Evocaba la ciudad de entonces: “calles empedradas y la población concentrada alrededor de la plaza Independencia; la dificultad de llegar a lugares cuya distancia nos parecería ridícula en la actualidad, y las hermosas quintas de los alrededores que sufrían el asalto dominical de los muchachos en tren de osada excursión”.

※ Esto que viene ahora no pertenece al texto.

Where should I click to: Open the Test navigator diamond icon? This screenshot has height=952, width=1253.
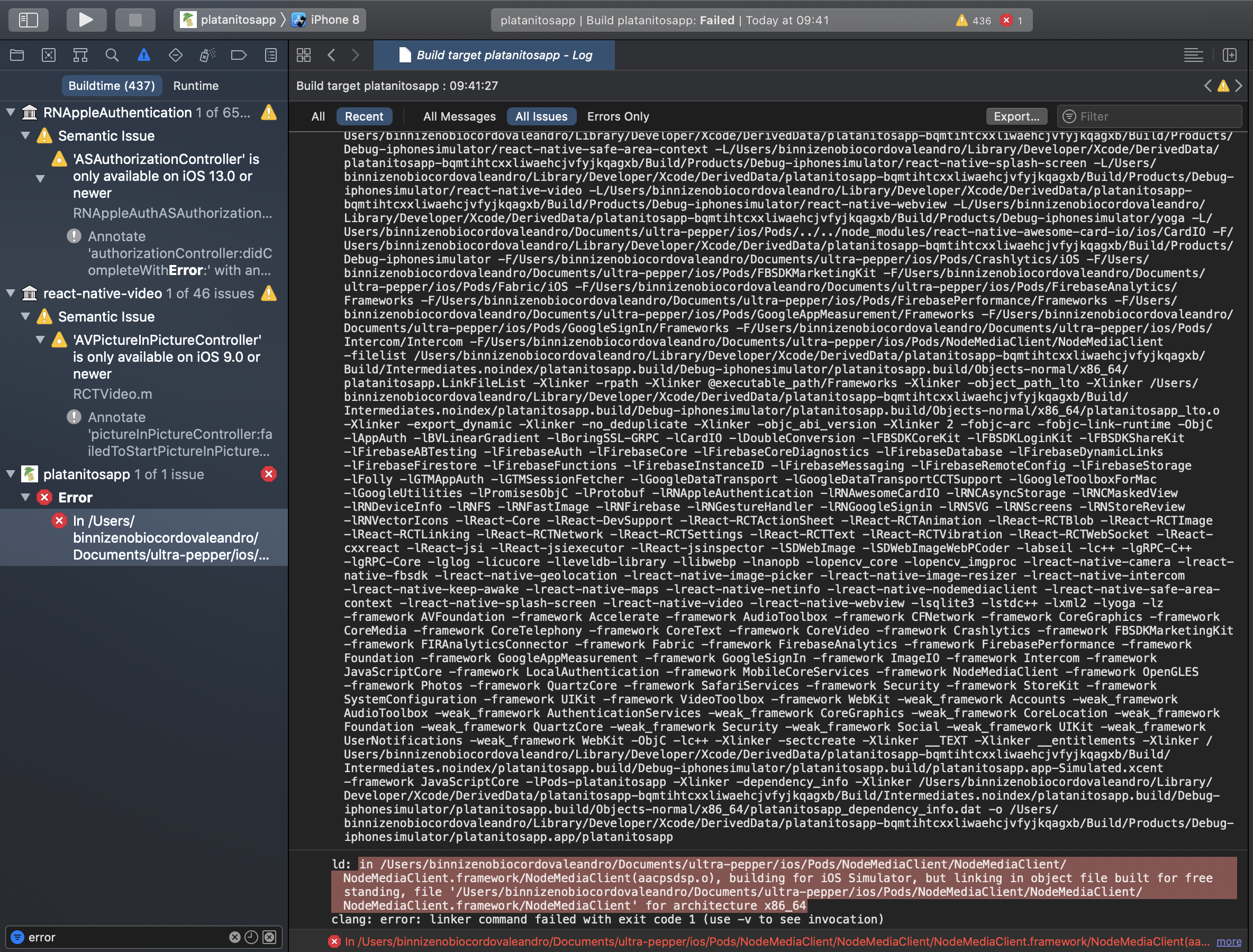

Muy poco vehículos, “carretas en su mayoría, avanzaban dando tumbos espantosos sobre las desigualdades de la piedra, y unas cuantas ‘volantas’, como se llamaba entonces a los coches. Había 22 particulares y 15 de alquiler. La gente hacía casi todas sus diligencias a caballo: hermosos caballos de paso, silla de perico y ostentosos arreos. Así andaban los médicos, los curas, el comisario, el ‘pecero’, los vendedores ambulantes de leche, de pan, de todas las especies, y hasta los vendedores de periódicos”.